Coup dur pour les habitants de Trentemoult. Jeudi soir, le juge des référés du tribunal administratif de Nantes a rejeté leur demande de suspension du permis de construire de la «chaufferie» d’Erena, filiale d’Engie (ex-GDF-Suez). Cet «énorme pot d’échappement», selon ses détracteurs, est destiné à brûler des résidus de bois issus de l’industrie pour chauffer les habitants du sud de Nantes. Sa construction a déjà démarré, à 150 mètres des premiers riverains. Et pas n’importe lesquels : les bobos nantais attirés par cet ancien village de pêcheurs situé en bord de Loire, aux petites rues étroites et aux façades colorées. Journalistes, enseignants et chercheurs – qui y ont fait flamber les prix de l’immobilier – adorent le côté «carte postale» de ce quartier de Rezé (Loire-Atlantique), sélectionné l’an dernier parmi les «villages préférés des Français» sur France 2.
Dominique A, le chanteur de 47 ans, interprète masculin de l'année aux victoires de la musique 2013, y a acheté il y a un an une maison avec vue sur Loire. Arrivé à Nantes à 15 ans, il a longtemps vécu de l'autre côté du fleuve, côté nantais. «L'image des bobos dans leur cage, tout juste bons à mettre des fleurs à leurs balcons pour les touristes, nous est préjudiciable», convient-il sans détour. «A vrai dire, ça suscite autant d'empathie que quand les notaires se mettent en grève ! Mais c'est un peu facile de réduire des revendications légitimes à un combat de privilégiés : il y a ici des gens qui peinent à joindre les deux bouts.»
Capteurs de Air Pays de la Loire
Les détracteurs de la chaufferie, qui redoutent ainsi les rejets de «particules fines» de ses cheminées, n'entendent pas mettre leur village «sous cloche». Coincé entre une deux fois deux voies et la Loire, le petit havre de paix est à vrai dire déjà survolé par les avions qui atterrissent sur l'actuel aéroport de Nantes ; il doit également composer avec le voisinage encombrant d'une station d'épuration et de la zone commerciale qui entoure le Leclerc voisin. Mais ses habitants sont ulcérés par les multiples «paradoxes» de Nantes Métropole, qui joue allègrement du côté «carte postale» de Trentemoult dans sa communication institutionnelle. La «capitale verte européenne» de 2013 va aussi accueillir en septembre Climate Chance, le premier sommet mondial pour la société civile dédiée au changement climatique. La volonté de «démocratie participative» affichée par la maire (PS) Johanna Rolland contraste enfin avec «l'omerta» qui règne sur le dossier, selon eux.
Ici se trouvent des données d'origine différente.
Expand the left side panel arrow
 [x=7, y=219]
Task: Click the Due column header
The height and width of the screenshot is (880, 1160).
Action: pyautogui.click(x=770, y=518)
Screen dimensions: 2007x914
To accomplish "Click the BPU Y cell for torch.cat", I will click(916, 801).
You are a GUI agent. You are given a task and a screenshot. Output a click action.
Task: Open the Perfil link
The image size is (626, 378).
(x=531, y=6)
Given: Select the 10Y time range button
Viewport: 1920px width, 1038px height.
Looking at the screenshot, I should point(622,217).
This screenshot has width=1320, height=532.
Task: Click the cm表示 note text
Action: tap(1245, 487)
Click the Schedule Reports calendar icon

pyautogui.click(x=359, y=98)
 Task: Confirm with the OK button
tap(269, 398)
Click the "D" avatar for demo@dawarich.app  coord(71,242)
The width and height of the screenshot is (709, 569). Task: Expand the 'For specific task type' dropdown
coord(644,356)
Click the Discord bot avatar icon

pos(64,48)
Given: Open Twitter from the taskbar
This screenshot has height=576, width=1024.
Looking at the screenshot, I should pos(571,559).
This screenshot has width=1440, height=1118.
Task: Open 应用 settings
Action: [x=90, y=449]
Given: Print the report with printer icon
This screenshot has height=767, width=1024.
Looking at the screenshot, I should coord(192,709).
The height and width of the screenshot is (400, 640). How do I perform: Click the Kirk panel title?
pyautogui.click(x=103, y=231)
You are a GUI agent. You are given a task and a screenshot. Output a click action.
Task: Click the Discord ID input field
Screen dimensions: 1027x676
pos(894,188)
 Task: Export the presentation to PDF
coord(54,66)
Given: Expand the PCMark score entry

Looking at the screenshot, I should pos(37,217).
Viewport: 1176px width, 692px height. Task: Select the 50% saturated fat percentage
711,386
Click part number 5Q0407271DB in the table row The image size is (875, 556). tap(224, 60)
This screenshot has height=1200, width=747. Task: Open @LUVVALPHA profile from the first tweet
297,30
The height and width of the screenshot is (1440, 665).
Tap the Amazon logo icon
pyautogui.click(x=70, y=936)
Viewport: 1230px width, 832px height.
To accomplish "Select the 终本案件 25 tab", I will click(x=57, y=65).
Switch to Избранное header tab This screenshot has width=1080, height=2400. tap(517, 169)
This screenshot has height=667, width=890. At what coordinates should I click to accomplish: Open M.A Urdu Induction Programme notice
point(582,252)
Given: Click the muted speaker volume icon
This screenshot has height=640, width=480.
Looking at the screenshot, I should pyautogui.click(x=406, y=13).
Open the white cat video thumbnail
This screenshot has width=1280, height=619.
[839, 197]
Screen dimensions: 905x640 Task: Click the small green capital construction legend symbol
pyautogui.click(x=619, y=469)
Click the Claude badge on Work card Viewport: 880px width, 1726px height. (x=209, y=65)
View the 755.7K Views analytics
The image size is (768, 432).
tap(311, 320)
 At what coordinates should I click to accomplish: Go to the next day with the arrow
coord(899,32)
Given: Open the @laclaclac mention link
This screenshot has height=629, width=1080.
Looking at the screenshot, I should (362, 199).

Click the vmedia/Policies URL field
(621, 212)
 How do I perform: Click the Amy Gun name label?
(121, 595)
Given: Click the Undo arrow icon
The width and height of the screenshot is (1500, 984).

La communauté urbaine de Nantes, pour sa part, se prévaut du feu vert de l'Agence régionale de santé (ARS), pour qui la chaufferie de Trentemoult «n'est pas de nature à avoir un impact sur la santé des populations». Son «isolation renforcée des parois» limitera aussi son bruit à «5 décibels», soit «moins que le bruit du vent dans les arbres». Cet outil de la «transition énergétique» permet enfin, et surtout, de «relocaliser la production d'énergie». Mais, pour calmer la fronde des riverains, elle a consenti à ce que Air Pays de la Loire mette des capteurs sur l'installation et publie leurs données sur Internet.
Seul souci : le conseil d'administration de cet «organisme indépendant» est actuellement présidé par Julie Laernoës… sa vice-présidente (EE-LV) en charge de la «transition énergétique» et donc du dossier de la chaufferie de Trentemoult. Un «conflit d'intérêts» qui fait bondir les riverains, à qui il ne reste plus qu'une carte à jouer en justice : contester l'éventuelle autorisation d'exploitation du préfet, qui devrait être accordée d'ici la fin de l'été. Ouverture prévue dans la foulée, en octobre.